» **WORK TO DO**:
a – Answer these questions about the lathe forum thread:
(i) For about how long has Bob Korves had his Kent KLS-1340a?
(ii) What model is the one new machine Larry$ bought from Quality?
(iii) What mill does Larry$ own?
b – Copy the lathe forum thread word for word, from "## Larry$ (Aug" up to and including "done that before.".
c – Extend the lathe forum thread, starting right after its last sentence.

» **TEXT EXTRACT**:
┌──

Anyone one have some insight willing to share.


----------



## Bob Korves (Aug 16, 2020)

I have had a Kent KLS-1340a for close to 10 years, and it has been fine.  I have had no issues that I have not been able to address satisfactorily myself.  Still, these are all Chinese lathes, and you are likely to find issues with all of them.  The considerably lower prices compared to American and European lathes are made possible by paying their workers less, and by cutting corners where possible without being obvious.  In my case, as a hobbyist, it made sense to me getting the Kent lathe, lightly used when I got it.


----------



## Steve R (Aug 16, 2020)

All of the lathes and mill models listed above are made in Taiwan and not China.


----------



## Larry$ (Aug 17, 2020)

Given a choice I would go with a Taiwanese machine over a Mainland China one. Next thing to consider is dealer/importer support. I've only bought one new machine and it was from Quality. It is a PM1440HD, Chinese made. Decent but not premium. Excellent support. Some of the Precision Mathews machines come from Taiwan. As to whether the increased price is worth it for hobby use, your call. I've had my lathe for 4 years. The price has risen considerably in that time. The number of accessories included has been reduced to keep the price from looking too high. My lathe is 3 phase because I've had it in my production plant where everything is 3 phase. Greatly prefer 3 phase but soon I will be moving all my stuff to a home shop, Will install a phase converter. Probably make it myself, have done that before.

My mill is a Jet 9 x 49,  (Taiwan) bought very used! Good enough for what I do. As you've heard, the equipment is about 1/2 the cost. By the time you've got all the stuff to be able to do the things you dreamed about, you will spend a lot more. Some Chinese stuff is quite good, some pure junk.

A short list of necessities: I bought a collet chuck and set of 5C collets with my lathe. Very nice "run true" I. E. adjustable chuck. I use it way more than I expected. I also got a taper attachment and DRO with the lathe. Would hate to do W/O the DRO. Even more so on the the mill.

└──

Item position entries
┌──

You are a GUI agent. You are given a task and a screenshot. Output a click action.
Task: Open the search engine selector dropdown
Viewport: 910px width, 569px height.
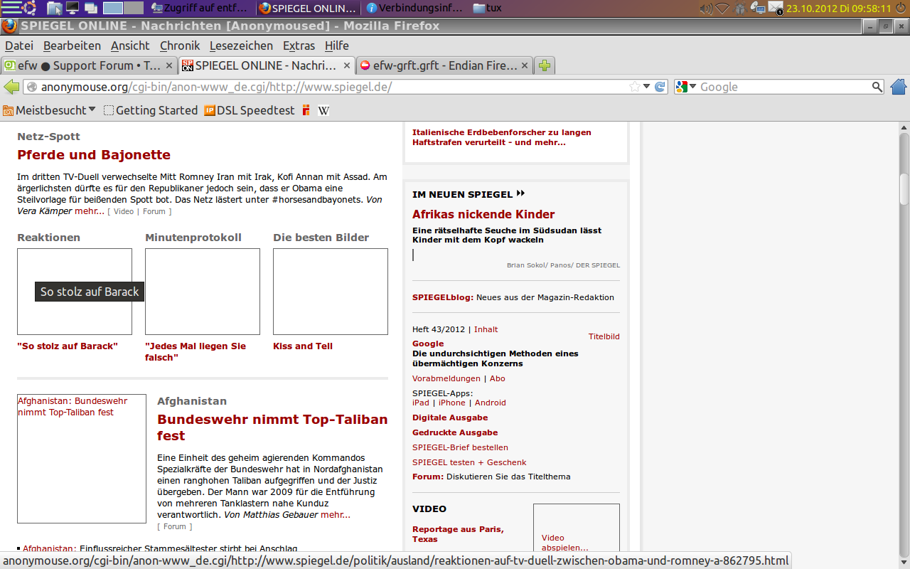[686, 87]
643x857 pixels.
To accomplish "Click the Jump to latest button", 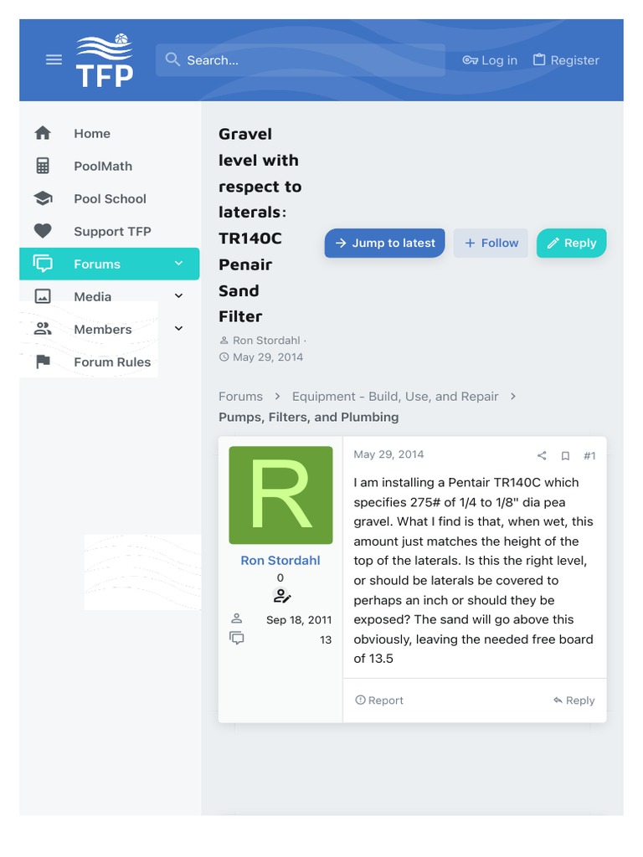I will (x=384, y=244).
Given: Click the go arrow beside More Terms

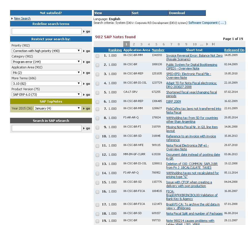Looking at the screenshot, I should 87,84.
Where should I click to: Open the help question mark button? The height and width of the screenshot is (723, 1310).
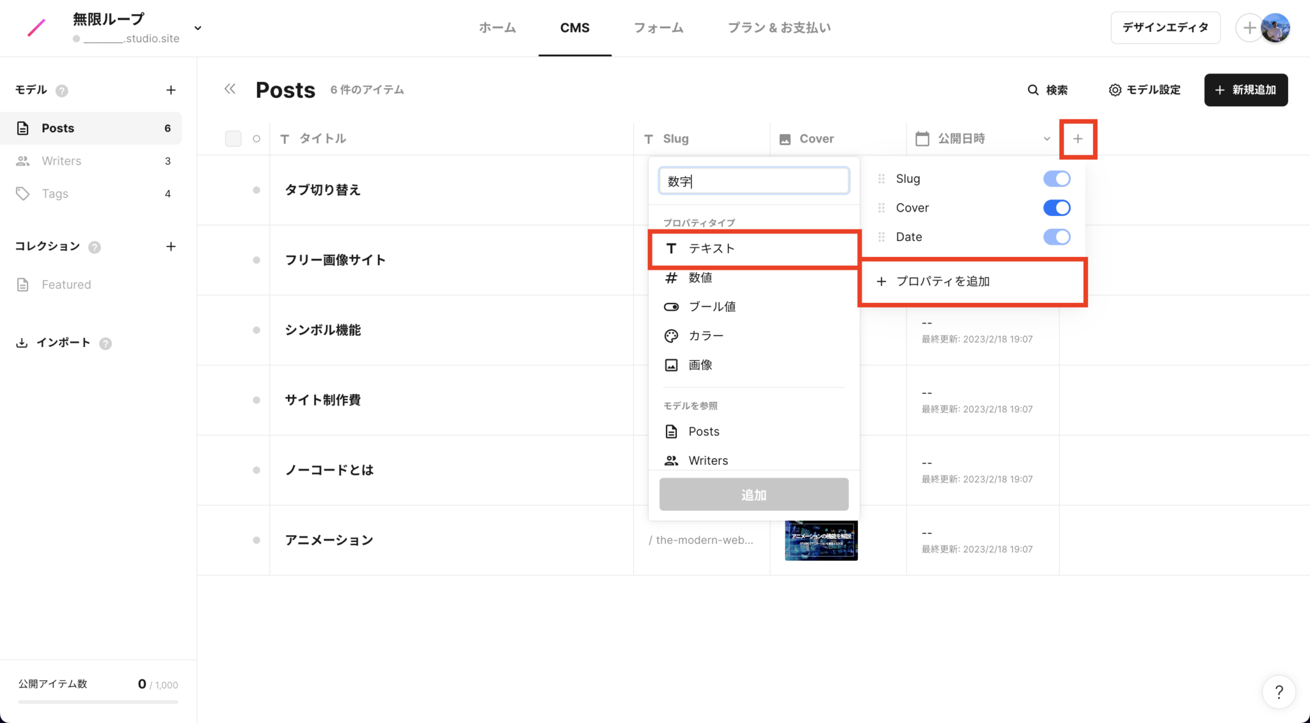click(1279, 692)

└──

» **ANSWERS FOR THE EXERCISE**:
a –
(i) Close to 10 years
(ii) A PM1440HD
(iii) A Jet 9 x 49

b –
## Larry$ (Aug 17, 2020)

Given a choice I would go with a Taiwanese machine over a Mainland China one. Next thing to consider is dealer/importer support. I've only bought one new machine and it was from Quality. It is a PM1440HD, Chinese made. Decent but not premium. Excellent support. Some of the Precision Mathews machines come from Taiwan. As to whether the increased price is worth it for hobby use, your call. I've had my lathe for 4 years. The price has risen considerably in that time. The number of accessories included has been reduced to keep the price from looking too high. My lathe is 3 phase because I've had it in my production plant where everything is 3 phase. Greatly prefer 3 phase but soon I will be moving all my stuff to a home shop, Will install a phase converter. Probably make it myself, have done that before.

c –
I think almost all of the decent lathes come with quick change tool posts. The one that came on my lathe is nicely made. You will need (want) about a dozen or more tool holders. I got most of mine when Shars had them on sale. My mill came  with a really poor quality vice, replaced it with a Kurt, very nice. Now for the quick list of things you can put $ signs to: 8" rotary table, surface plate, machinist bench vice, 123 blocks, set of micrometers, caliper, bore gages, additional tooling, boring head & good bars. Set of strap clamps, several "can't twist " clamps, two sets of parallels, V blocks, set of machinist squares, Set of collets for the mill, 20+- end mills, Spin Indexer, sine bar & gage blocks, gage pin set, Noga mag base, dial indicator and dial test indicator and magnetic back dial indicator and plunge back dial indicator & maybe 100 other things -- to start.........  Have fun.


----------



## Ulma Doctor (Aug 17, 2020)

any of the Taiwanese equipment i have run across have been from kinda iffy to very well made.
it has to do with when they were made. 
1980's stuff seemed ok. i have 2 1236 Shenwai  lathe and a 2040 Victor that are Taiwanese - i beat the snot out of them, they have been excellent machines for me.


----------



## mksj (Aug 17, 2020)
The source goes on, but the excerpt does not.